- _Task goal_: Word for word, and without a single picture, repeat the entries.

- _Input material_:

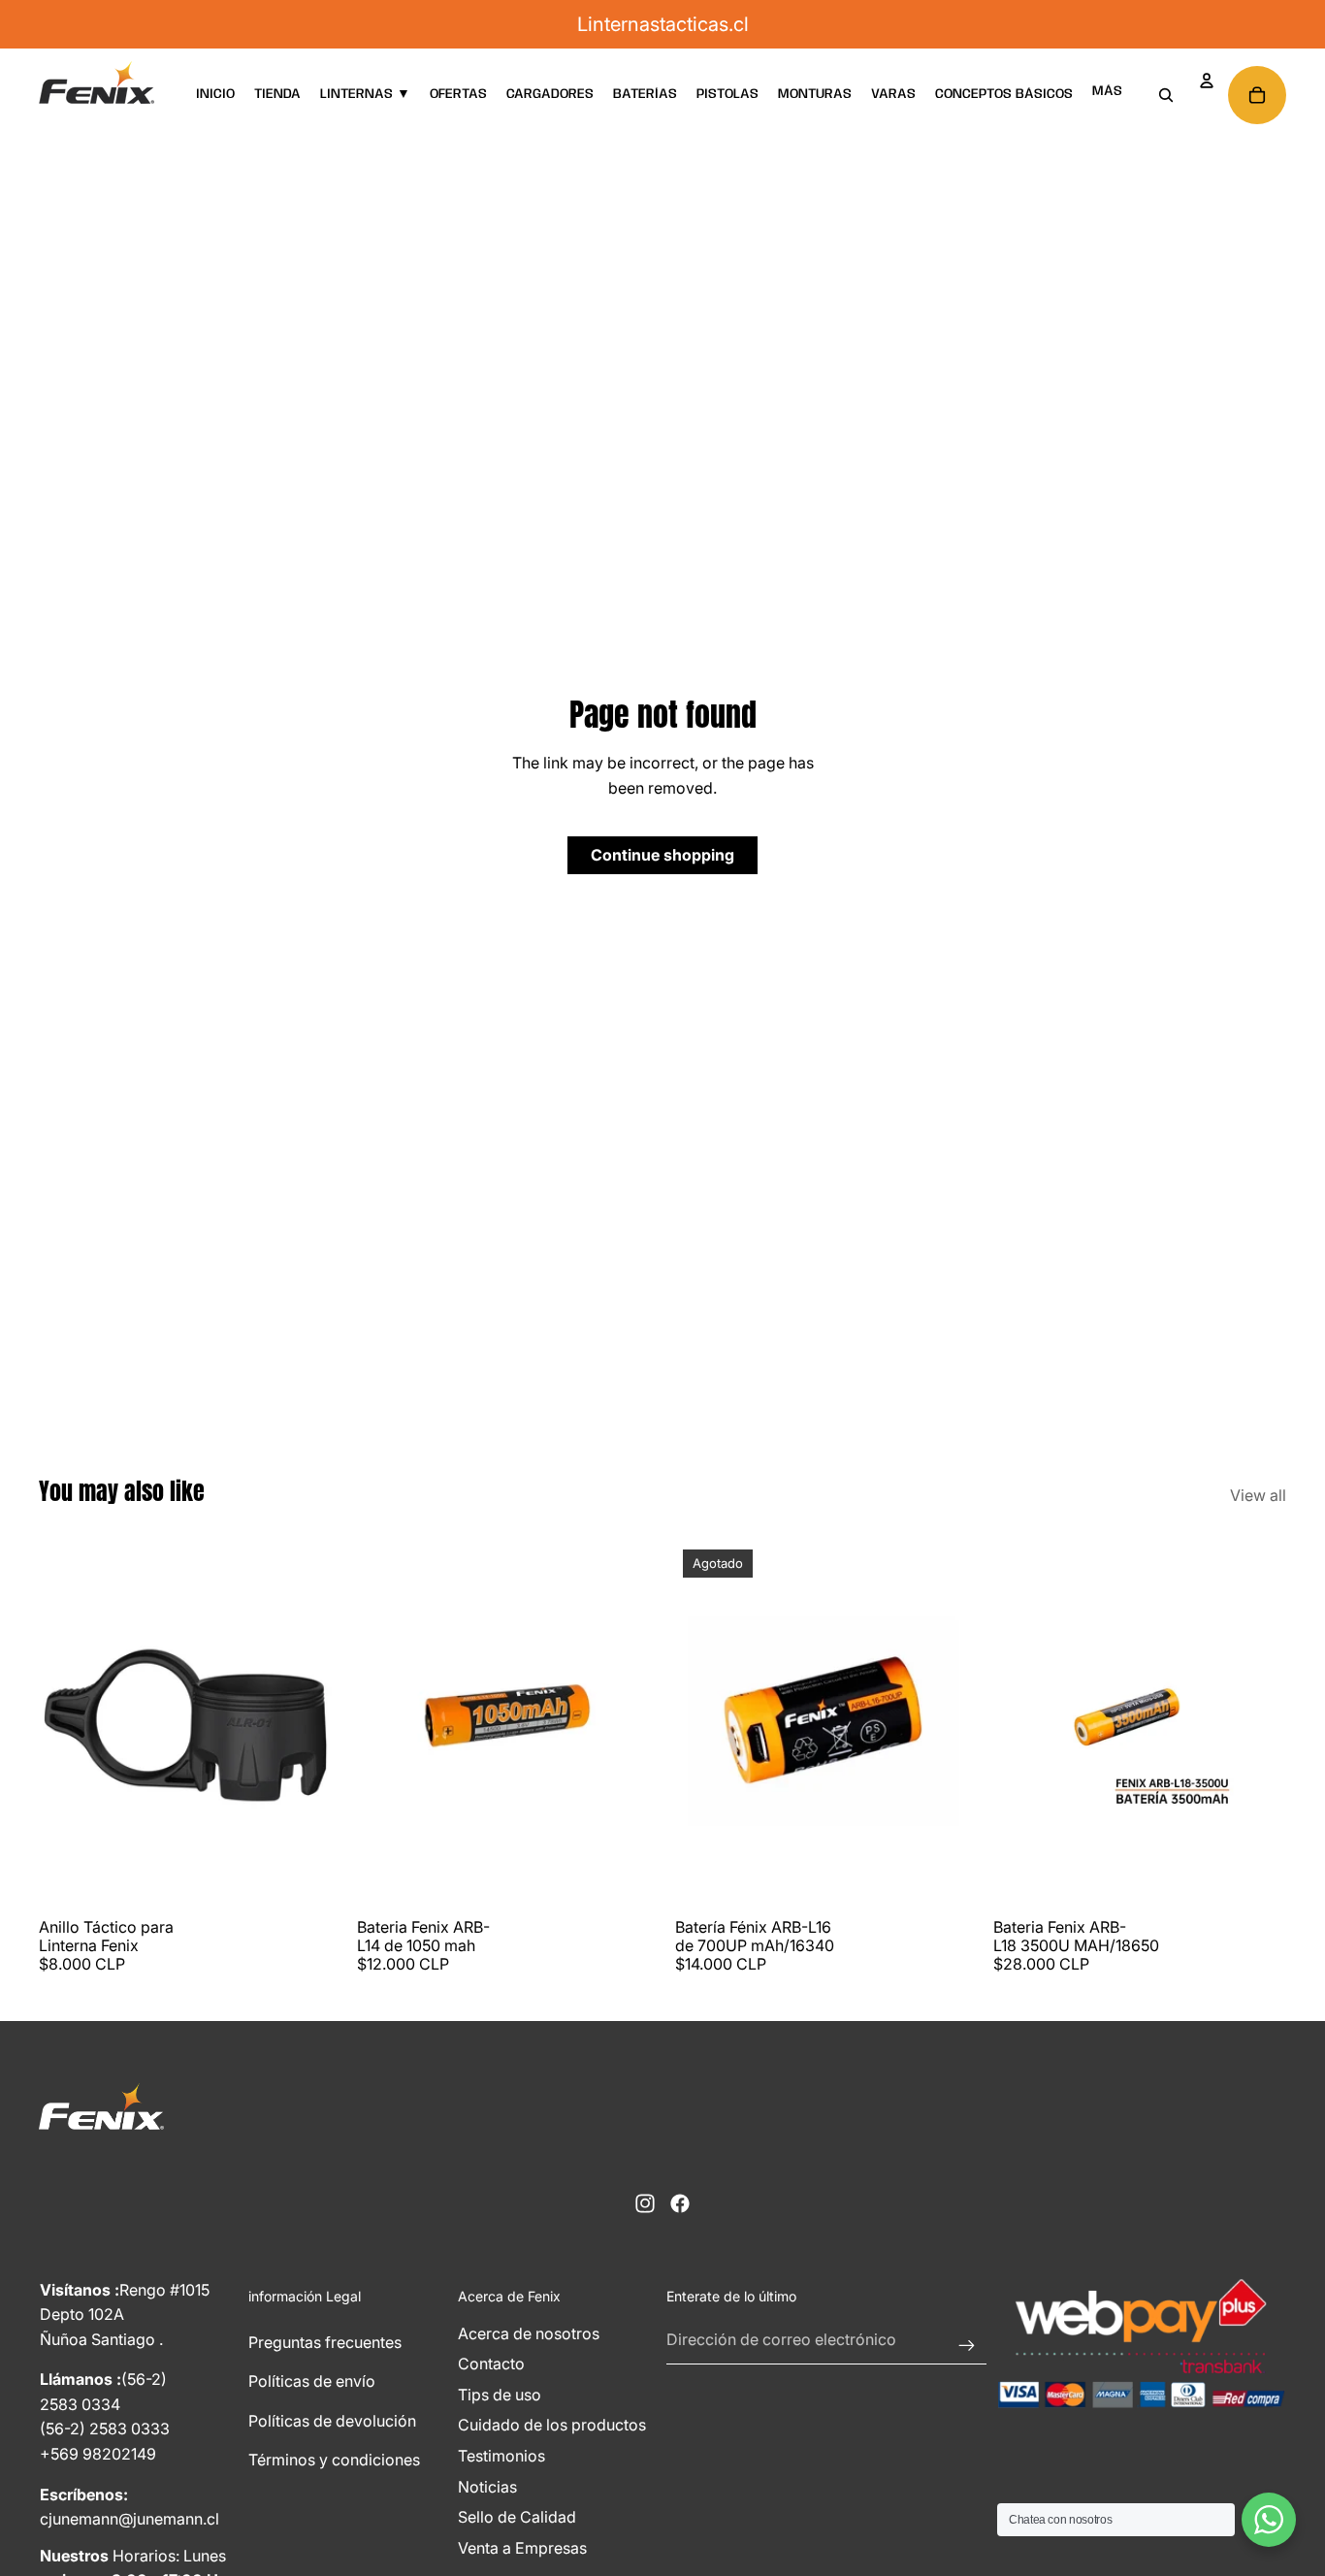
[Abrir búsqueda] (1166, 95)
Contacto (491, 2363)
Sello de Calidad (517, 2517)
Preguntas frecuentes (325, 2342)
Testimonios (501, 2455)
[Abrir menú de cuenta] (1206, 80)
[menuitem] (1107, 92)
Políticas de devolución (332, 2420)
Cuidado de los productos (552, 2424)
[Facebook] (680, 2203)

- _Task response_:
[Abrir búsqueda] (1166, 95)
Contacto (491, 2363)
Sello de Calidad (517, 2517)
Preguntas frecuentes (325, 2342)
Testimonios (501, 2455)
[Abrir menú de cuenta] (1206, 80)
[menuitem] (1107, 92)
Políticas de devolución (332, 2420)
Cuidado de los productos (552, 2424)
[Facebook] (680, 2203)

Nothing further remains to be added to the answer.